O episódio teria ocorrido enquanto Catherine Harding e a filha estavam hospedadas na capital paulista para acompanhar o Lollapalooza Brasil, festival realizado anualmente em São Paulo e um dos principais eventos de música do país, do qual Chappell Roan foi atração principal no sábado, 21 de março. Em publicação anterior, Jorginho relatou que a filha passou pela mesa da cantora para confirmar se era ela e que, em seguida, um segurança se aproximou de forma “completamente desproporcional”, deixando a menina em lágrimas.
O que disse a mãe da menina sobre a abordagem?
Em vídeo publicado nas redes sociais, Catherine Harding disse concordar com a possibilidade de o homem não ser o segurança pessoal da cantora, mas afirmou não acreditar que ele trabalhasse para o hotel. Segundo ela, tratava-se de alguém que acompanhava artistas. Harding declarou que não sabe se houve orientação direta de Roan para a abordagem, mas argumentou que pessoas públicas têm responsabilidade sobre a conduta de quem atua em seu entorno ou em seu nome.

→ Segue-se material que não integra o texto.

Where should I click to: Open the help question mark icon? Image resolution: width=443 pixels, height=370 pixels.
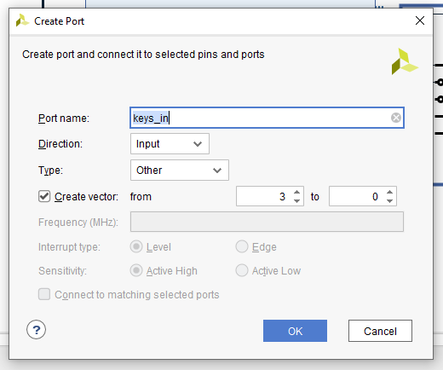pyautogui.click(x=36, y=330)
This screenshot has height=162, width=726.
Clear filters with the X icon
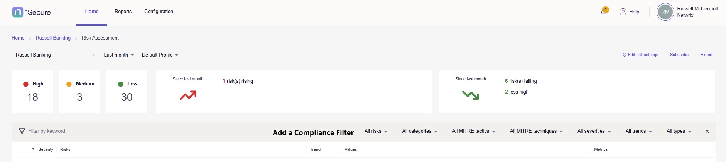point(707,132)
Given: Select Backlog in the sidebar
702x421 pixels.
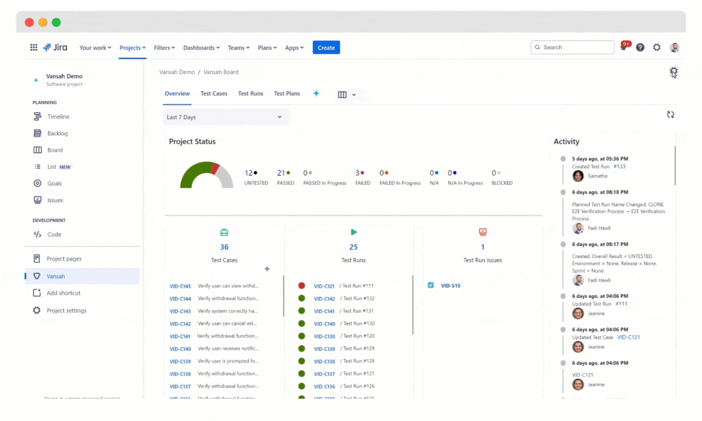Looking at the screenshot, I should (57, 133).
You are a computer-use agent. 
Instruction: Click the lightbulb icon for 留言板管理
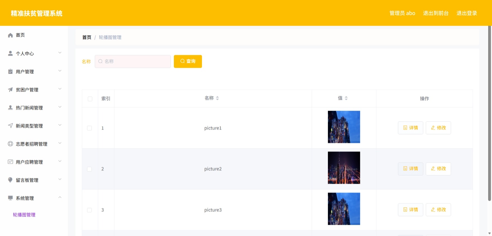point(10,180)
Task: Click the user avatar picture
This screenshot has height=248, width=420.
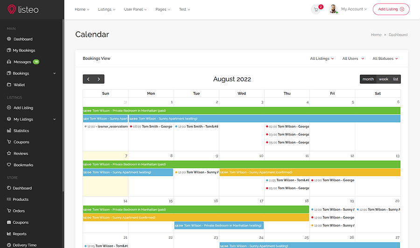Action: pos(333,9)
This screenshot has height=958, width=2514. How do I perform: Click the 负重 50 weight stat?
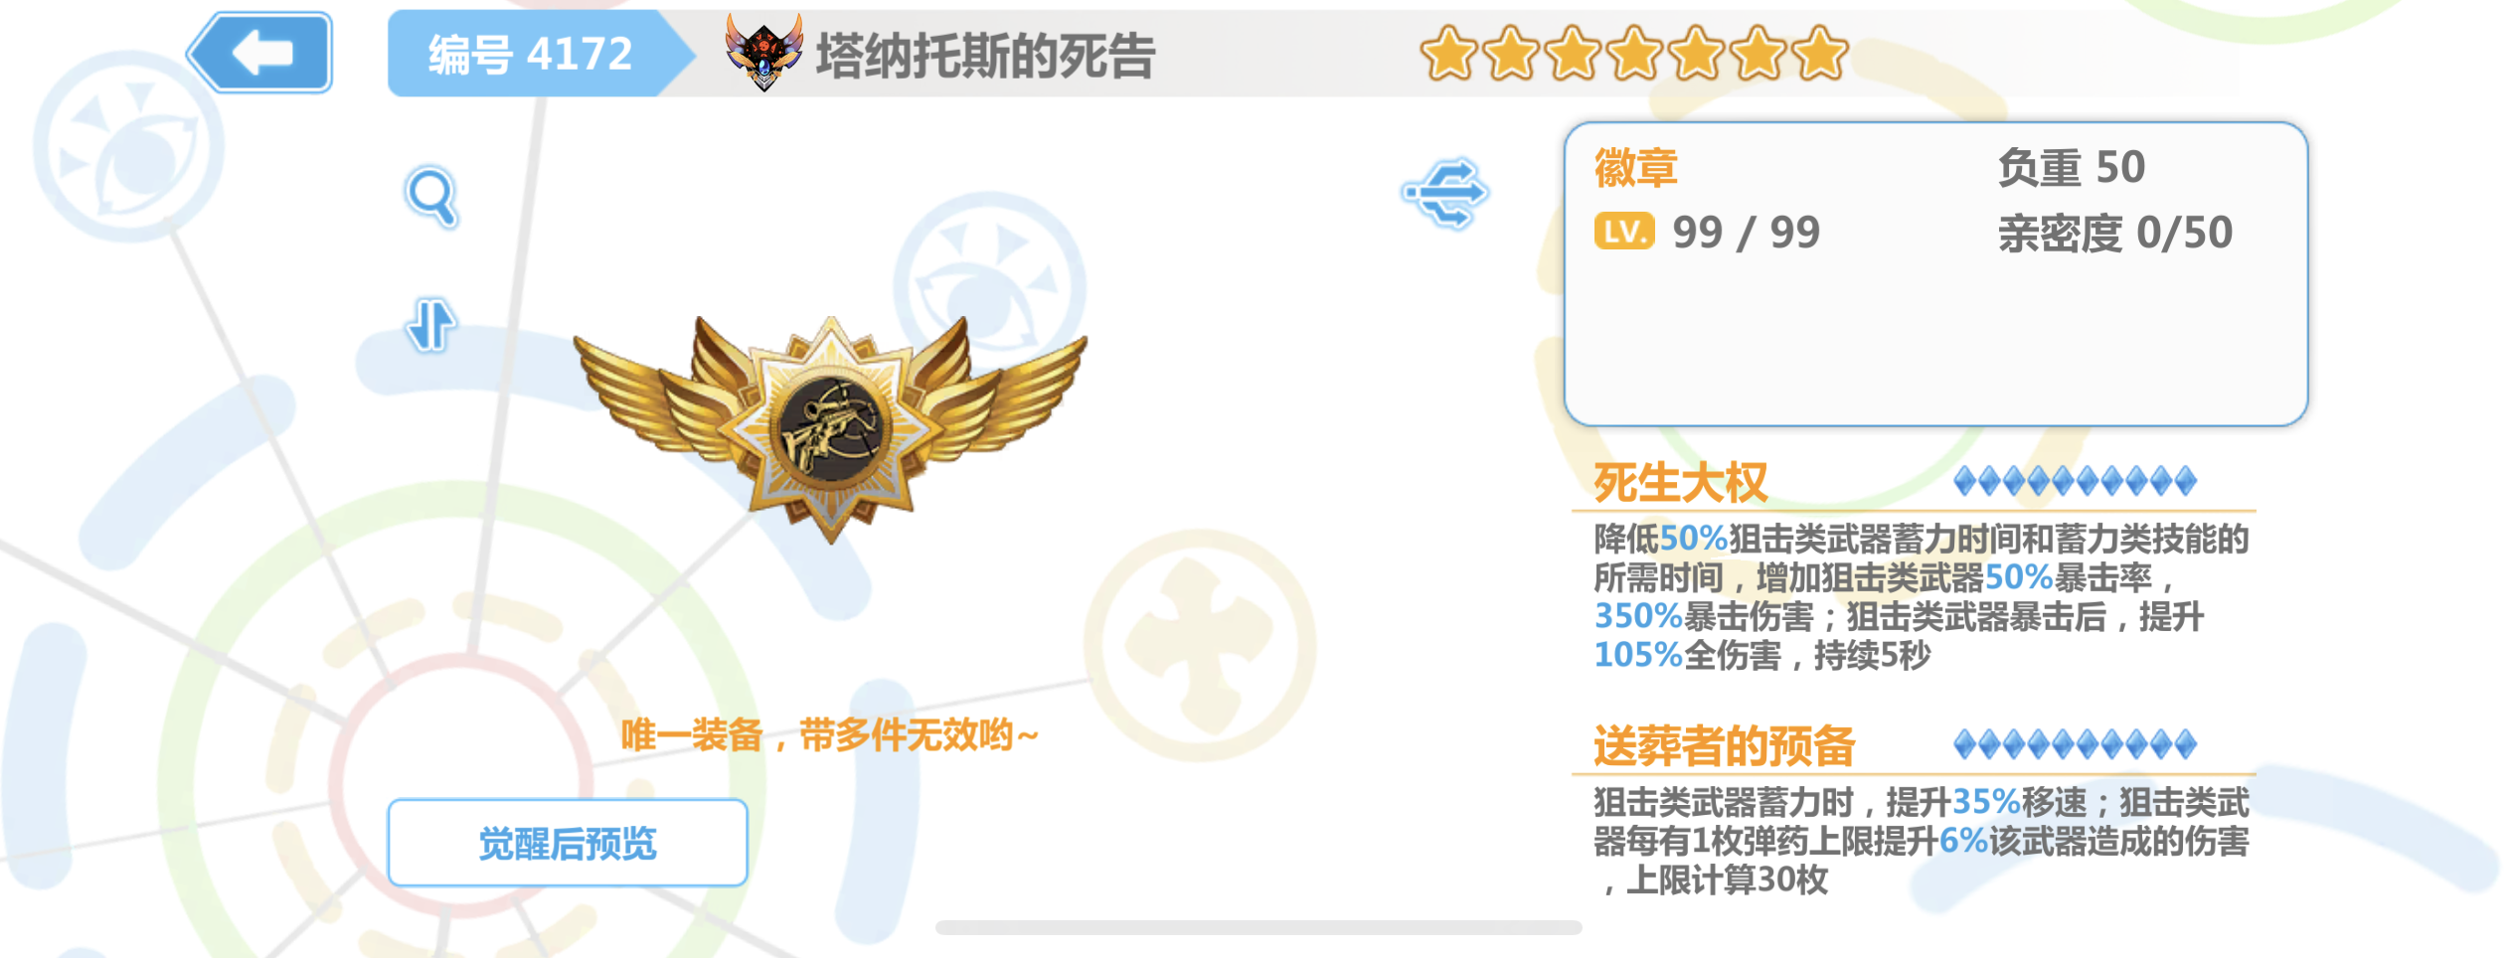[x=2072, y=168]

Ao detalhar a cena, Harding afirmou que se sentiu intimidada pela postura do homem, descrito por ela como fisicamente imponente. Segundo seu relato, ele teria se aproximado enquanto mãe e filha tomavam café da manhã e as repreendido, dizendo que a criança não deveria desrespeitar ou assediar outras pessoas e que ela deveria ser melhor educada. A mãe afirmou que, para ela, a conduta ultrapassou um limite.
“Isso realmente ultrapassou um limite.”
Como Chappell Roan respondeu às acusações?
Em sua própria manifestação, Chappell Roan afirmou que não pediu ao segurança que abordasse mãe e filha e declarou que sequer viu o que aconteceu. A cantora disse que as duas não fizeram nada contra ela e considerou injusto que a equipe de segurança presumisse má intenção sem motivo. Também pediu desculpas à mãe e à criança caso tenham se sentido desconfortáveis.
“Eu não pedi ao segurança para ir falar com essa mãe e essa criança. Não pedi.”
Roan acrescentou ainda que não odeia fãs nem crianças e lamentou que alguém tenha suposto que mãe e filha fariam algo inadequado. Na declaração reproduzida pela NME, a artista disse que elas não mereciam passar por essa situação.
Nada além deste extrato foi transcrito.